Under the Bonnet – How do recruiters use Linkedin, and will it put you out of business?

Simon RoderickAbout recruitment, Resources for hiring managers

Fram Search - how to write a good LinkedIn profile

Under the Bonnet – in this series, our MD, Simon Roderick, lifts the lid on the workings of a recruitment firm.

I often get asked the above and I think my thoughts are “I hope not, and I don’t think so. Oh, and yes all recruiters use it”. There is no doubt that Linkedin has been a game changer for the industry. For me, the biggest effect is that it has made people more visible and every recruiter can “have a go” at being a headhunter. So many inexperienced recruiters, or agencies, have no experience of headhunting and to an extent it solves one of their major problems i.e. identifying candidates, but I think they are still a long way off being a headhunter. Regardless of the industry you work in it has made decision makers easier to identify and is a key part of everyone’s online strategy. It’s a tool, a very valuable tool, and I’m more happy that it exists than worried.

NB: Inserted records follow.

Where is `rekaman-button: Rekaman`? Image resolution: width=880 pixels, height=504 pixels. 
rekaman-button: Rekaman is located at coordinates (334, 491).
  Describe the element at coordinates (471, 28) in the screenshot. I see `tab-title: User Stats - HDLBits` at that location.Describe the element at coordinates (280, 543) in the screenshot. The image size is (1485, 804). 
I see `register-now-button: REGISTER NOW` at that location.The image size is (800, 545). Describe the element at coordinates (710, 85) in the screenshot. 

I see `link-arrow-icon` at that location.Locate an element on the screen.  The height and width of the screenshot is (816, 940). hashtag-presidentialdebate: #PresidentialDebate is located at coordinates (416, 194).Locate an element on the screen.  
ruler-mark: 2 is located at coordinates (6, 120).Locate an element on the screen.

So who uses it in recruitment and why aren’t I worried about it? Well the answer is I suspect that everyone in recruitment now uses it from the leading international headhunters to local agencies, but the key thing for me is knowing what to do with the information. I can only talk about recruitment firms, though I suspect the same issues appear in most serviced based companies, but once a prospective candidate has been identified the recruiter has to first approach them. For some reason a lot of inexperienced recruiters don’t like making approach calls, they also don’t know what to say (and do their clients want to be represented in this way), and then what? Often they don’t know. However, being a real headhunter means really understanding your market. It’s all very well generating a candidate, but you need to track movers, benchmark, screen, and test individuals, and to do this you need to be a specialist. That’s why Fram are wealth & asset management specialists rather than being financial services generalists. We understand wealth & asset management, and know the market participants, but we don’t know anything about the Lloyds market for example.

So I think Linkedin is a good thing for Fram and other companies, but it’s not a threat because the specialists already had the information anyway (it just saves us a bit of time).